Hopscotch: Coding for Kids 

I mentioned Hopscotch off-handedly during the latest episode of The Talk Show, while discussing iPad apps that allow you to program on the iPad itself. It’s really an amazing app — I recommend it wholeheartedly for anyone with kids, and quite frankly, it’s fun for adults too. I wouldn’t be surprised in the least to see Hopscotch win an Apple Design Award next week.

Using Apps Side-by-Side on Windows 8 

Scroll down to “Using Apps Side by Side” and watch the video. It’s certainly interesting, and I can see how it’d be useful, especially on devices with larger screens like the new 12-inch Surface Pro 3.

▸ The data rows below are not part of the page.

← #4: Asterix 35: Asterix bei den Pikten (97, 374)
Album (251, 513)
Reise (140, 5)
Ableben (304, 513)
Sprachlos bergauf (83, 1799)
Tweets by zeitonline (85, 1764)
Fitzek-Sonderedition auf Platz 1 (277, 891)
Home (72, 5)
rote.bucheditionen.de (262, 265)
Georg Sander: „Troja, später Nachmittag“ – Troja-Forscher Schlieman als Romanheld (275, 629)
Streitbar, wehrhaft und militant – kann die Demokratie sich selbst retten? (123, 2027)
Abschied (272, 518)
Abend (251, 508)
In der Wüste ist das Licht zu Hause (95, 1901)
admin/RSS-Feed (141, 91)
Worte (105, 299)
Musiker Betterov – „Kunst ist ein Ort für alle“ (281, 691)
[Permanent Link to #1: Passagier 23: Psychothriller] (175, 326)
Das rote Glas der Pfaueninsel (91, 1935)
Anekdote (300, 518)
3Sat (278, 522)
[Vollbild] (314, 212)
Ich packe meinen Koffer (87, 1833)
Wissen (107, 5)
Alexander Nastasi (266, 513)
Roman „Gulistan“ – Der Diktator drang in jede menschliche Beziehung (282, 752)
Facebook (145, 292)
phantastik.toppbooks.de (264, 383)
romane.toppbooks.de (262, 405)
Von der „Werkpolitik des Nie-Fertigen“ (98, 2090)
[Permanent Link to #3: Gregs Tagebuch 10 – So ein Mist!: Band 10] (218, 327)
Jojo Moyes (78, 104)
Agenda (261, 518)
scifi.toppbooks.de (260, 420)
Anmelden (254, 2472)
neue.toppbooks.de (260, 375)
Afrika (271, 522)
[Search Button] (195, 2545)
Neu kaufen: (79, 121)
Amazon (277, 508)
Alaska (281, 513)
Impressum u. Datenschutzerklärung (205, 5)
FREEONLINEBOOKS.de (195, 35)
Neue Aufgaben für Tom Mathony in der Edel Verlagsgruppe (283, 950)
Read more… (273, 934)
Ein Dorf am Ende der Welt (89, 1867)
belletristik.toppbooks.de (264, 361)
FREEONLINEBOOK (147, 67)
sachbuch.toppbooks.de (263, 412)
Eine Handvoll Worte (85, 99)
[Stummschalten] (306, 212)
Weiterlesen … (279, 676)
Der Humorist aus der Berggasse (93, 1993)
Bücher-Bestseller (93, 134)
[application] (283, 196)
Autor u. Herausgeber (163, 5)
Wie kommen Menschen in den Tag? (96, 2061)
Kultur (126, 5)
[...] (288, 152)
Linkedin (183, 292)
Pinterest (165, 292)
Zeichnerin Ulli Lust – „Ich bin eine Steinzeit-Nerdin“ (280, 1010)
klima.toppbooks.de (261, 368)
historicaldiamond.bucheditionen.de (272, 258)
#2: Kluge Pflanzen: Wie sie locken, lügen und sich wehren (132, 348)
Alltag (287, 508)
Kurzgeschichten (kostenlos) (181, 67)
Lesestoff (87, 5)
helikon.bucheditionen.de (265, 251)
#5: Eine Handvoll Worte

But the interface for managing this is opaque, abstract, and complicated. You need to know how to do it before you can do it. There is nothing self-evident about it. If anything, it’s more abstract to manage side-by-side apps in Metro than it is in regular desktop Windows. With traditional windows on Windows and Mac OS X, you directly manipulate the window itself to move or resize it. In Metro, you need to memorize special edge gestures to enter different modes for rearranging, entering, or leaving the split-screen mode.

There has to be a better way.

Massimo’s Letters 

Julie Lasky, writing for the NYT:

“To see what people are saying, I cannot repeat it even, because I feel blushing,” Mr. Vignelli said that day, seated at a desk in his double-height living room next to a giant window of leaded glass. (Though he lived in the United States for 49 years, the Italian-born designer still spoke endearingly mangled English.)

Dressed in his habitual black, he had the same aquiline profile as always, the same irrepressible eyebrows. But he was as gaunt as a thin stroke of Bodoni, one of the few typefaces he used in his designs. (He famously confined himself to five or six out of the expanding font universe.)

Lovely video, too.

‘The Shawshank Residuals’ 

Great piece for the WSJ by Russell Adams on the lasting popularity of The Shawshank Redemption:

“Shawshank” was an underwhelming box-office performer when it hit theaters 20 years ago this September, but then it began to redeem itself, finding an audience on home video and later becoming a fixture on cable TV.

The film has taken a near-mystical hold on viewers that shows no sign of abating. Steven Spielberg once told the film’s writer-director Frank Darabont that he had made “a chewing-gum movie — if you step on it, it sticks to your shoe,” says Mr. Darabont, who went on to create “The Walking Dead” for AMC.